RECORDS SHOWN

** START **

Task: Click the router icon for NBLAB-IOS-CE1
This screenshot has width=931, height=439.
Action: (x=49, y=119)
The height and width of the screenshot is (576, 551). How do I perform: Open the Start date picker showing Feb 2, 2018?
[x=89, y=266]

** END **
** START **

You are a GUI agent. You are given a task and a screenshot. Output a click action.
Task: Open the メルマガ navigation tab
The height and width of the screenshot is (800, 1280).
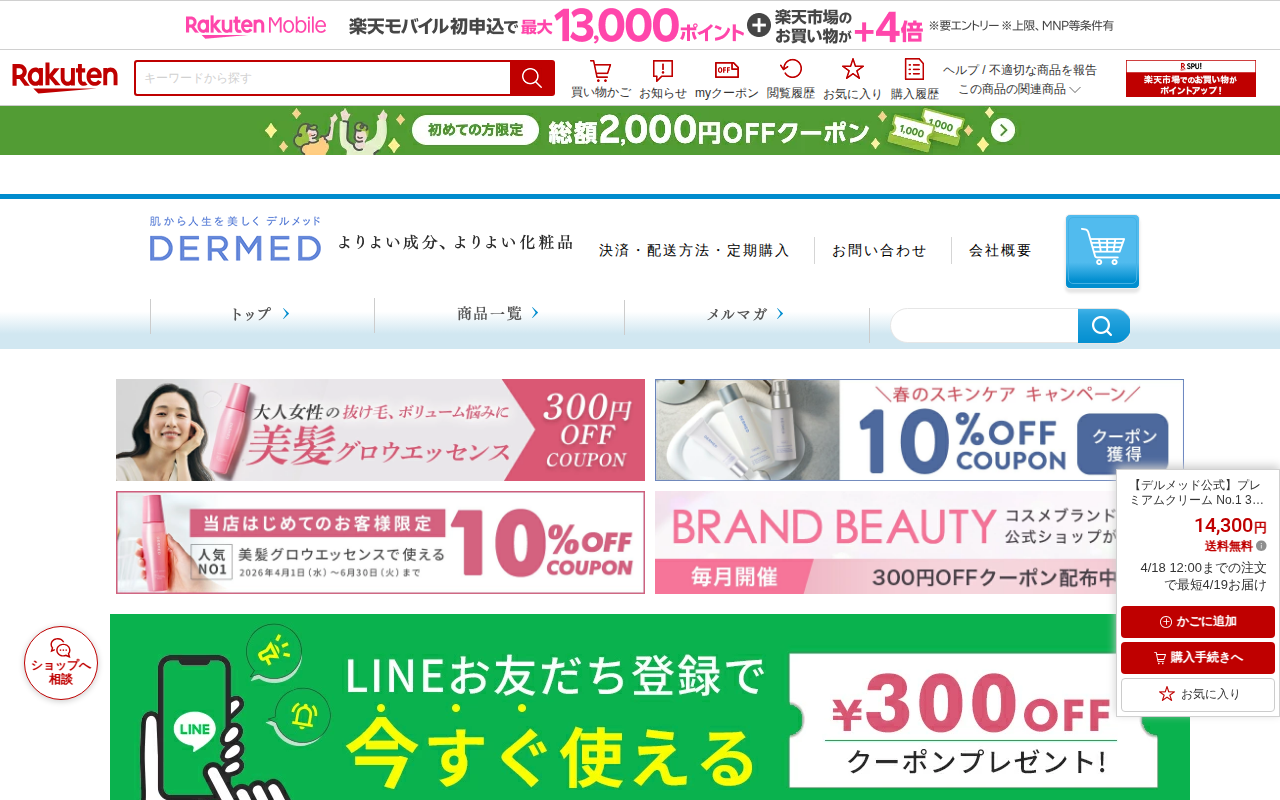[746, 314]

** END **

TASK
Switch "picker" to "selector" in the lines running from the one containing "Task: Click the router icon for NBLAB-IOS-CE1" through the one containing "[x=89, y=266]", inclusive, and give back only those lines with everything else left as it is.

THE RESPONSE
Task: Click the router icon for NBLAB-IOS-CE1
This screenshot has width=931, height=439.
Action: (x=49, y=119)
The height and width of the screenshot is (576, 551). How do I perform: Open the Start date selector showing Feb 2, 2018?
[x=89, y=266]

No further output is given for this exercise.